I need to remove the crown so that I can take the movement out to clean the watchface. Cannot remove the movement at the miute as the crown is preventing me from doing this. This must surely be a simple task but just wanted to make sure how this is removed. Thanks


----------



## pg tips (May 16, 2003)

There is a way to release the crown and stem but every movement calibre is different. You'll need to give us the movement number or post a good quality close up picture.


----------



## bhassan (Dec 4, 2010)

pg tips said:


> There is a way to release the crown and stem but every movement calibre is different. You'll need to give us the movement number or post a good quality close up picture.


It is a 613 movement


----------



## bhassan (Dec 4, 2010)

I can't believe 64 people have viewed this and either don't know or cannot be bothered to offer an answer, dooes each Omega movement have a different way of removing the crown or is it the same method across the whole range? Thanks


----------



## jeffvader (Jun 10, 2008)

bhassan said:


> I can't believe 64 people have viewed this and either don't know or cannot be bothered to offer an answer, dooes each Omega movement have a different way of removing the crown or is it the same method across the whole range? Thanks


Well with an attitude like that, I think people will be even less likely to reply.

Don't know the movement myself, but it's either a button or a split stem.

Take a picture of the movement & you post it up via photobucket & you might get some help.

A quick trip the Introduction Forum would be nicer way to introduce yourself.


----------



## stevieb (Feb 12, 2010)

There will be a recessed screw head on the movement closest to the imaginary line of where the stem is.

Undo this a few turns, no need to remove it.

The stem will now be released.

Refit the reverse.

If its front access[seamaster De ville], it will have a split stem, all you need to do is pull it out, pry with a pair of stiff tweasers normally does it.

steve


----------



## William_Wilson (May 21, 2007)

stevieb said:


> There will be a recessed screw head on the movement closest to the imaginary line of where the stem is.
> 
> Undo this a few turns, no need to remove it.
> 
> ...


It looks like the 600 series of movements, in removable back cases, use a recessed release button. Here is a pic stolen from the web:










Later,

William


----------



## stevieb (Feb 12, 2010)

Hi William,

I gave a generic answer due to his flipant response.
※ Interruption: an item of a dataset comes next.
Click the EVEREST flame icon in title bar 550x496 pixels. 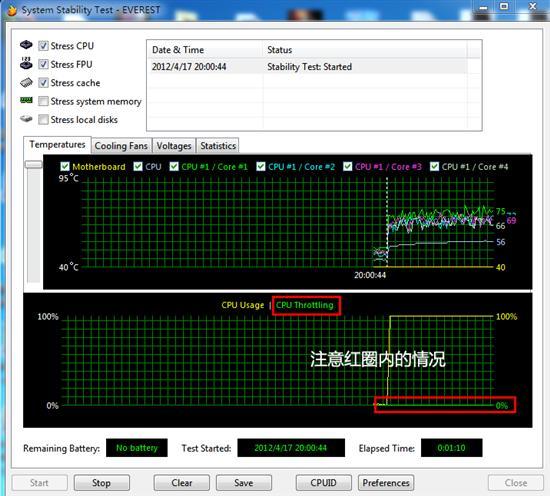pyautogui.click(x=12, y=11)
I haven got a watch with a 600 series, is it a push with a fine point?

Would it be the same on a 563? I have a rough one [seamaster deville] in my things to do tub.

steve


----------



## William_Wilson (May 21, 2007)

stevieb said:


> Hi William,
> 
> I gave a generic answer due to his flipant response.
> 
> ...


The 600 series push release looks the same as the 55X-56X auto movements releases do.

Later,

William


----------



## stevieb (Feb 12, 2010)

William,

Thanks,

I had a look today







and










regards steve


----------



## Guest (Jan 9, 2011)

I think there should be a screw in the movement that holds the crown.


----------